The problem:
Replace "screenshot" with "screen capture" in the items from their start through the line containing "Task: Click on", and give those lines again with everything else unchanged.
--- Begin Records to process ---
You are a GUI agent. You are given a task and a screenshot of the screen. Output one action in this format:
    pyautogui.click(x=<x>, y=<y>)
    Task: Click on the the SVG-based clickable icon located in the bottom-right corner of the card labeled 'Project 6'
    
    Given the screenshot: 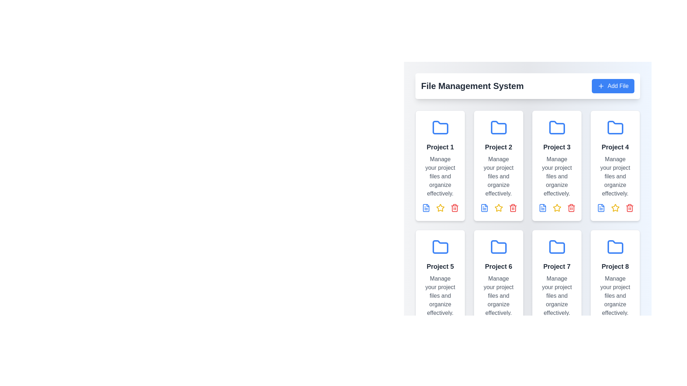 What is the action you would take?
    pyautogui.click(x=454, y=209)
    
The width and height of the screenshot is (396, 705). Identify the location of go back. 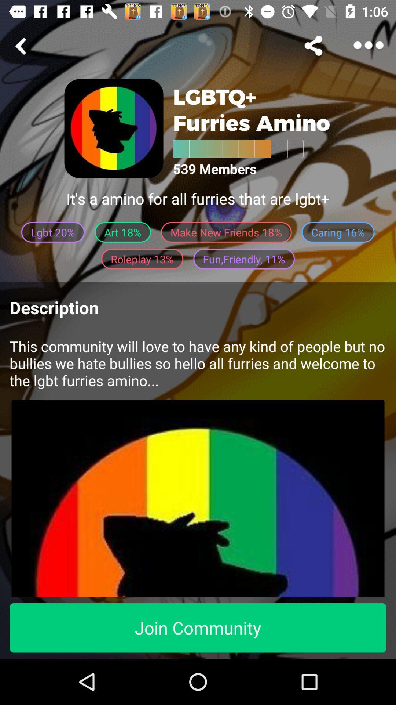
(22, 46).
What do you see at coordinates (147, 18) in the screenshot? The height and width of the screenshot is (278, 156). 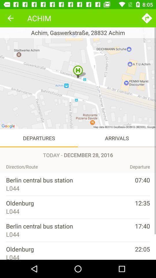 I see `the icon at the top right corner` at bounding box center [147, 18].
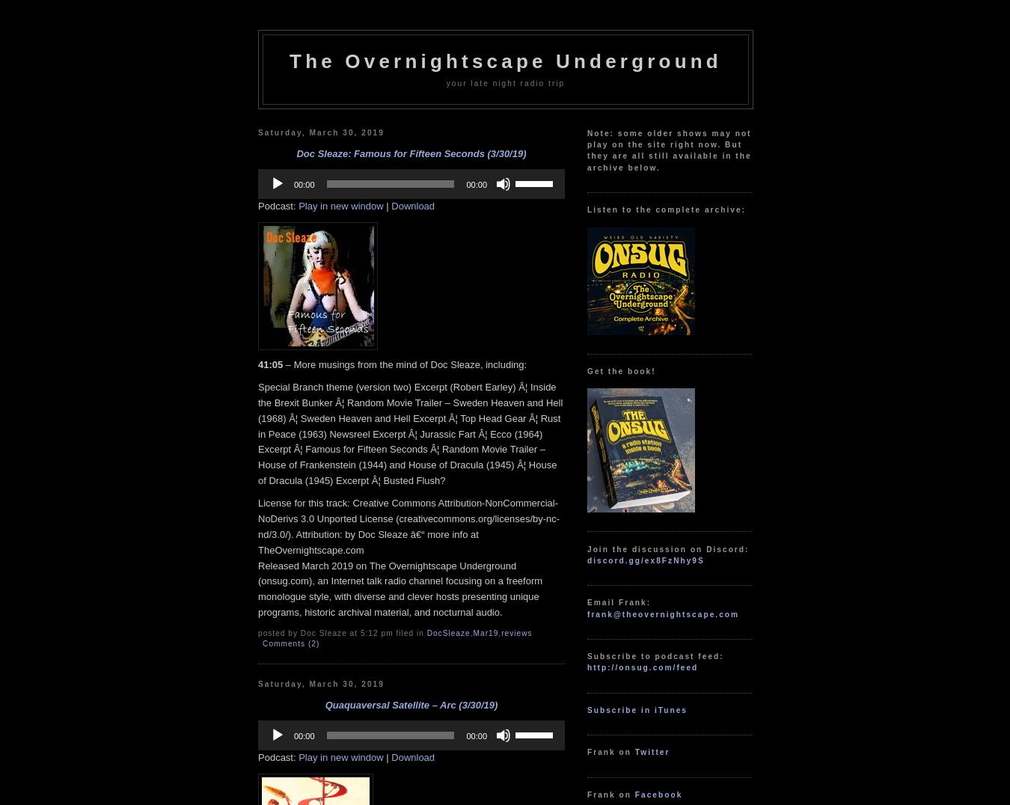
--- End Records to process ---
Finished exercise:
You are a GUI agent. You are given a task and a screen capture of the screen. Output one action in this format:
    pyautogui.click(x=<x>, y=<y>)
    Task: Click on the the SVG-based clickable icon located in the bottom-right corner of the card labeled 'Project 6'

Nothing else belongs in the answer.